Dataset entries
== == ==

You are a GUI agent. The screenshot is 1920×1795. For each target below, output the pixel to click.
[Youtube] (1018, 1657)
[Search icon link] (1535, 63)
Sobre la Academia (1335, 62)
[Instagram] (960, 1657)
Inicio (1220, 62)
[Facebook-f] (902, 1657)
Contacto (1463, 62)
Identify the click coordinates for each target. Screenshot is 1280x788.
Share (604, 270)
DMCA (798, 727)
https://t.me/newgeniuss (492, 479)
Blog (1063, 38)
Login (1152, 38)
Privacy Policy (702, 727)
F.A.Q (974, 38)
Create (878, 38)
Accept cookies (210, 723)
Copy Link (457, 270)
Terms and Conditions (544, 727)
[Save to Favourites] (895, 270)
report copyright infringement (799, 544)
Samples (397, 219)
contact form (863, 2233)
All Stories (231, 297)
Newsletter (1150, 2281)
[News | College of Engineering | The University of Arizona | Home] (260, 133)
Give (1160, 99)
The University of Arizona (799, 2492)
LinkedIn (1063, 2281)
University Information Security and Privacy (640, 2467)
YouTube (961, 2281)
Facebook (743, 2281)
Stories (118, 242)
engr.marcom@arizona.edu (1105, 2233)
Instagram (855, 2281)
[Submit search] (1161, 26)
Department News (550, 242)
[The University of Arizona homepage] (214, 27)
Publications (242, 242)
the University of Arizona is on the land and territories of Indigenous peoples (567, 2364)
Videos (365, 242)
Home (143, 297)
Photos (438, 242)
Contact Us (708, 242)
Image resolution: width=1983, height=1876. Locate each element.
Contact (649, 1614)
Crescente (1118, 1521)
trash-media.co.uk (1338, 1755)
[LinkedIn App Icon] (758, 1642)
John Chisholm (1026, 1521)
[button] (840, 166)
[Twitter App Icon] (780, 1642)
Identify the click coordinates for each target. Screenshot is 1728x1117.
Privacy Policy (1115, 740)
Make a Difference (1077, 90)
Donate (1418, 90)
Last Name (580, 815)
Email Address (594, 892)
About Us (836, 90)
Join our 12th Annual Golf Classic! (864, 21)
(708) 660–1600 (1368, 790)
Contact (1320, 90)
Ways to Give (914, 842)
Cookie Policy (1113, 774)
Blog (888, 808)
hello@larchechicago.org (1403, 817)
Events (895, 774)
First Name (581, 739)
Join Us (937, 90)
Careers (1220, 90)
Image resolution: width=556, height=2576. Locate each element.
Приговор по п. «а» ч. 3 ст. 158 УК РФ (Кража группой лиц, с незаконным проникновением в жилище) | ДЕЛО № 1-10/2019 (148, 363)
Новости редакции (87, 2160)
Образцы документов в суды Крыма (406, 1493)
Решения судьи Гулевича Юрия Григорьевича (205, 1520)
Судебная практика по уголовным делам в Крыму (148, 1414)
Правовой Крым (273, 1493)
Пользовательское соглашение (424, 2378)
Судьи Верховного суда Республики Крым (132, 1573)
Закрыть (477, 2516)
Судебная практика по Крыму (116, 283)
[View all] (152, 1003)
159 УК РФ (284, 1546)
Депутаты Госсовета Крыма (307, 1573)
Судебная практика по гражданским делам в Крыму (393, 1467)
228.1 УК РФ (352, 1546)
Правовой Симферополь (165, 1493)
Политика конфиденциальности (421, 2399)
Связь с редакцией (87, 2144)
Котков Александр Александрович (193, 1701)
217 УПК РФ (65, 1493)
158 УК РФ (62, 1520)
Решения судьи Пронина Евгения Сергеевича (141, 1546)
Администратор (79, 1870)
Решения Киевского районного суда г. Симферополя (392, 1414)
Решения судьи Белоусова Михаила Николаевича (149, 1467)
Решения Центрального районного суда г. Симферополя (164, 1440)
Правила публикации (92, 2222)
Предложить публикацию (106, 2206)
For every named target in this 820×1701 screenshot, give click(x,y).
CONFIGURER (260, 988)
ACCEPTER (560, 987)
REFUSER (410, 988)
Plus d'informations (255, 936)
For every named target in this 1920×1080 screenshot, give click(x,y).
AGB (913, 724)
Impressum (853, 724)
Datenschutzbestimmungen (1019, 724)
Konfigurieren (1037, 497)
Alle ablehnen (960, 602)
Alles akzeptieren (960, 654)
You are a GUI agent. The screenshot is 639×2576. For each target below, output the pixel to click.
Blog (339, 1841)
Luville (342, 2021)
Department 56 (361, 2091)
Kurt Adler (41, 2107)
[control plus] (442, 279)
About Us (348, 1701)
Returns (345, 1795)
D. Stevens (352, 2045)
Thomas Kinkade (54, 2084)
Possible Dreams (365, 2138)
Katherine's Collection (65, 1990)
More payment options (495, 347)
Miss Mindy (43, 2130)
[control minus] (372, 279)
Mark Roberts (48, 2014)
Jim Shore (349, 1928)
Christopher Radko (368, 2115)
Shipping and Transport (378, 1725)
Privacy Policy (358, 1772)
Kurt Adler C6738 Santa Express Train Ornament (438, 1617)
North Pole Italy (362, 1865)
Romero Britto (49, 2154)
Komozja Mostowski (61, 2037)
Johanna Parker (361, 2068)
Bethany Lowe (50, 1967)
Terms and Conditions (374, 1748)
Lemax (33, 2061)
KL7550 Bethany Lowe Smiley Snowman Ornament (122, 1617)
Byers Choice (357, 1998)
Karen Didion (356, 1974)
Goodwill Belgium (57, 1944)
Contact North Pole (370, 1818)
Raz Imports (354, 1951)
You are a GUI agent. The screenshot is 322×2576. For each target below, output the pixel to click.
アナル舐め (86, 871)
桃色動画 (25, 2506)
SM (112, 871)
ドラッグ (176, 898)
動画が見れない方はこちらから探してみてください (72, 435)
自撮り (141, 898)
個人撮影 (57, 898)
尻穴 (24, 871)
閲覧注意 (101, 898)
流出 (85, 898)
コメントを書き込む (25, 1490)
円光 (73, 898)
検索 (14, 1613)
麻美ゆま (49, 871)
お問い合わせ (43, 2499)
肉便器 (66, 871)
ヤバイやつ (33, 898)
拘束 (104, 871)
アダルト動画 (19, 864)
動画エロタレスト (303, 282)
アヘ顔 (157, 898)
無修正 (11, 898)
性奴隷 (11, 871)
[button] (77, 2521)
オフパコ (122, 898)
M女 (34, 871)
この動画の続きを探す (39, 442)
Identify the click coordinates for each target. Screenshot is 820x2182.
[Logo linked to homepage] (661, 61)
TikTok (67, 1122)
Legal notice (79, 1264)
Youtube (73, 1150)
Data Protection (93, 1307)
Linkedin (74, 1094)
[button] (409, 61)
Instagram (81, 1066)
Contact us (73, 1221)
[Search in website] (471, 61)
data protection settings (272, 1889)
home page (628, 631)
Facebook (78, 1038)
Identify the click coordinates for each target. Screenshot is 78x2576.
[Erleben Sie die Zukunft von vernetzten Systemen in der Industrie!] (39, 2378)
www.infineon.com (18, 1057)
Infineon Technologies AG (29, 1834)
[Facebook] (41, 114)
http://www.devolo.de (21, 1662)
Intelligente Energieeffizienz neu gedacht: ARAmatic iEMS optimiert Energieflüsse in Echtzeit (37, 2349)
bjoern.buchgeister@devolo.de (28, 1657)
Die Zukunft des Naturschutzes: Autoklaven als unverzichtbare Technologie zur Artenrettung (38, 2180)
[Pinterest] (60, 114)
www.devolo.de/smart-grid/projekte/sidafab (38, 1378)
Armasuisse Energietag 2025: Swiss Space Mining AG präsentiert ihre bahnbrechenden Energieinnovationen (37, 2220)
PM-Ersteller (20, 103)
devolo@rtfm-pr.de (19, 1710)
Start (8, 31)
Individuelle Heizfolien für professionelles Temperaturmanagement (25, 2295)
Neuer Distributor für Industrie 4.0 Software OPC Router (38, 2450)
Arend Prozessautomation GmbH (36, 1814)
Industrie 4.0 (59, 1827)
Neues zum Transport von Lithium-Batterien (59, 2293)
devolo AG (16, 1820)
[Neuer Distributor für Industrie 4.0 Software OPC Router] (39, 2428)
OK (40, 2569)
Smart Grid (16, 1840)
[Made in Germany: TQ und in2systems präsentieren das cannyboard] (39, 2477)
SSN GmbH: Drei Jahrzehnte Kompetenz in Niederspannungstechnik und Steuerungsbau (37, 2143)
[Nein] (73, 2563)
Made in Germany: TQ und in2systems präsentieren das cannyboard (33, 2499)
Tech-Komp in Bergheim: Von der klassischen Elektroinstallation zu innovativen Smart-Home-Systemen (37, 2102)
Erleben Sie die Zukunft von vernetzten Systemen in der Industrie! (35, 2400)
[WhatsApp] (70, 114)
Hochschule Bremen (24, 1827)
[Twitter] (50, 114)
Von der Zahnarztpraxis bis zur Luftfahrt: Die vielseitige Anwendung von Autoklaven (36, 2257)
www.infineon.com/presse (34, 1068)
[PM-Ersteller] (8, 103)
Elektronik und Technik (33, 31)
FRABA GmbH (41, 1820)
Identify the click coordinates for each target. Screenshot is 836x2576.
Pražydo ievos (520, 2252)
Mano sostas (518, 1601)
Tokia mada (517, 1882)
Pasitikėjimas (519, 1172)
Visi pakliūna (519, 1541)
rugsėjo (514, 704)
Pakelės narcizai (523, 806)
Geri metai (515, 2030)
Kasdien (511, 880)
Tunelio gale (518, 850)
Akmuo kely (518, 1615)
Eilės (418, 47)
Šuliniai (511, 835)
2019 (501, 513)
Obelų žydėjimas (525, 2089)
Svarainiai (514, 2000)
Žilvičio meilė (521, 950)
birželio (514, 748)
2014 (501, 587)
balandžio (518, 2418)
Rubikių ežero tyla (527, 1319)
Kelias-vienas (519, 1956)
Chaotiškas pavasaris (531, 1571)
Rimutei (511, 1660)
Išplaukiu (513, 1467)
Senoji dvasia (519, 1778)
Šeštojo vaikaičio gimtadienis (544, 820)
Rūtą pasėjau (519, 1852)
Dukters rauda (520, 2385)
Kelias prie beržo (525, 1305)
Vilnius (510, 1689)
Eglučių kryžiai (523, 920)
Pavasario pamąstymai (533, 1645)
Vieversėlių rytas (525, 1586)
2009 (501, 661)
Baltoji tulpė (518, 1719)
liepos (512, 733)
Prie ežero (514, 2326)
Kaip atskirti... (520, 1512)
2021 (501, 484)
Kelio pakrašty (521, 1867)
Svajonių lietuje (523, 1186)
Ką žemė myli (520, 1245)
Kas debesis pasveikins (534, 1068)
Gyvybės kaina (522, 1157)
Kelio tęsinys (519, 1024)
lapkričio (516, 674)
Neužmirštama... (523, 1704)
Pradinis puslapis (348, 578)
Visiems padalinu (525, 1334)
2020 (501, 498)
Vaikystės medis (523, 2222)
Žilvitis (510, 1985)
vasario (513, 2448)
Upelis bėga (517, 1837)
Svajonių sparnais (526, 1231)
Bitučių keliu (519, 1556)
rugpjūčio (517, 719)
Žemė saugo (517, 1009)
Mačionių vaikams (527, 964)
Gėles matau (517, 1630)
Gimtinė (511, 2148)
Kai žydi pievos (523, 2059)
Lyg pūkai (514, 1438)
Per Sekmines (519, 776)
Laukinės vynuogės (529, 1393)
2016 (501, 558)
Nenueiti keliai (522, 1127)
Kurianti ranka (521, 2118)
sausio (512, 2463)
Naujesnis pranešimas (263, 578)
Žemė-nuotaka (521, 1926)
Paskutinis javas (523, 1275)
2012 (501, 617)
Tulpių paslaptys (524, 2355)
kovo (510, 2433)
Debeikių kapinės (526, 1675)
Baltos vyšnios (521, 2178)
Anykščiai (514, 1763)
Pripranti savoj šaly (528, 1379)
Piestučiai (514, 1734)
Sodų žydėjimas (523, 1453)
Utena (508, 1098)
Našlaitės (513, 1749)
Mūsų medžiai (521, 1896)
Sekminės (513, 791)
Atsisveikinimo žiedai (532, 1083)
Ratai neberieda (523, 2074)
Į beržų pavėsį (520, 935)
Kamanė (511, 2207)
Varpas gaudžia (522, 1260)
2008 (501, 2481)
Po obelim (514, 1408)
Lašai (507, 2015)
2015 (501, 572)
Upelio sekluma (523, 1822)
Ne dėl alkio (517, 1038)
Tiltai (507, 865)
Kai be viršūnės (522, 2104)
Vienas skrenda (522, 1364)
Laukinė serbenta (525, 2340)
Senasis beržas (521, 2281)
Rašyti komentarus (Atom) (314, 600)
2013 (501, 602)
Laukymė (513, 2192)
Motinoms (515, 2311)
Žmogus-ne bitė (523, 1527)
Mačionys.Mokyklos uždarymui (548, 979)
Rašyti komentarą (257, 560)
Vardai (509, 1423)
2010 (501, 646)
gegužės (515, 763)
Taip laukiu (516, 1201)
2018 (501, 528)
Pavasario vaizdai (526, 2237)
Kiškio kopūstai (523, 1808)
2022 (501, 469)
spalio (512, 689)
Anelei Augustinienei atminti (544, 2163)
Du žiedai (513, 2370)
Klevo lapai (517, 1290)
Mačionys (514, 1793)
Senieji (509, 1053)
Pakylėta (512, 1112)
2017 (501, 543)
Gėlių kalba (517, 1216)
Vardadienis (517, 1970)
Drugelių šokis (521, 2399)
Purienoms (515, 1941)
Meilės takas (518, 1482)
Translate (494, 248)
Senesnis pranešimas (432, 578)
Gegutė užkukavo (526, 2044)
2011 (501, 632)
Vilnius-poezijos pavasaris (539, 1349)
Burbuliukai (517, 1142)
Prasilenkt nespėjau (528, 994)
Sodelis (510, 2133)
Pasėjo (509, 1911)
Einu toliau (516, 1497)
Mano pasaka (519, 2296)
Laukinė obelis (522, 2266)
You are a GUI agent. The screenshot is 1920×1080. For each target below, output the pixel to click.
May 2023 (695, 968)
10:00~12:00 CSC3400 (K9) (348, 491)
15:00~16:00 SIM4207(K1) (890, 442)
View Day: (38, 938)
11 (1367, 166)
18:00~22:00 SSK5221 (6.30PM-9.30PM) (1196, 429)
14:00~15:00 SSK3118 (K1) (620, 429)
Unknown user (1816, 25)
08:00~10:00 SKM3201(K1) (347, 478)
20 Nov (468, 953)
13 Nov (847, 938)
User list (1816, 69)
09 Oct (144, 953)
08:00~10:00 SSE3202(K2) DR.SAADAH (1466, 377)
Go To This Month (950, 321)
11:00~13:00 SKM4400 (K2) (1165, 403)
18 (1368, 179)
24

== == ==

From the records above, give again exactly the lines running from the line with "Kurt Adler (41, 2107)" to the line with "Linkedin (74, 1094)", inclusive.

SOLUTION TO THIS EXERCISE
Kurt Adler (41, 2107)
[control plus] (442, 279)
About Us (348, 1701)
Returns (345, 1795)
D. Stevens (352, 2045)
Thomas Kinkade (54, 2084)
Possible Dreams (365, 2138)
Katherine's Collection (65, 1990)
More payment options (495, 347)
Miss Mindy (43, 2130)
[control minus] (372, 279)
Mark Roberts (48, 2014)
Jim Shore (349, 1928)
Christopher Radko (368, 2115)
Shipping and Transport (378, 1725)
Privacy Policy (358, 1772)
Kurt Adler C6738 Santa Express Train Ornament (438, 1617)
North Pole Italy (362, 1865)
Romero Britto (49, 2154)
Komozja Mostowski (61, 2037)
Johanna Parker (361, 2068)
Bethany Lowe (50, 1967)
Terms and Conditions (374, 1748)
Lemax (33, 2061)
KL7550 Bethany Lowe Smiley Snowman Ornament (122, 1617)
Byers Choice (357, 1998)
Karen Didion (356, 1974)
Goodwill Belgium (57, 1944)
Contact North Pole (370, 1818)
Raz Imports (354, 1951)
You are a GUI agent. The screenshot is 322×2576. For each target below, output the pixel to click.
アナル舐め (86, 871)
桃色動画 (25, 2506)
SM (112, 871)
ドラッグ (176, 898)
動画が見れない方はこちらから探してみてください (72, 435)
自撮り (141, 898)
個人撮影 (57, 898)
尻穴 (24, 871)
閲覧注意 (101, 898)
流出 (85, 898)
コメントを書き込む (25, 1490)
円光 (73, 898)
検索 (14, 1613)
麻美ゆま (49, 871)
お問い合わせ (43, 2499)
肉便器 (66, 871)
ヤバイやつ (33, 898)
拘束 (104, 871)
アダルト動画 (19, 864)
動画エロタレスト (303, 282)
アヘ顔 (157, 898)
無修正 (11, 898)
性奴隷 (11, 871)
[button] (77, 2521)
オフパコ (122, 898)
M女 (34, 871)
この動画の続きを探す (39, 442)
Identify the click coordinates for each target. Screenshot is 820x2182.
[Logo linked to homepage] (661, 61)
TikTok (67, 1122)
Legal notice (79, 1264)
Youtube (73, 1150)
Data Protection (93, 1307)
Linkedin (74, 1094)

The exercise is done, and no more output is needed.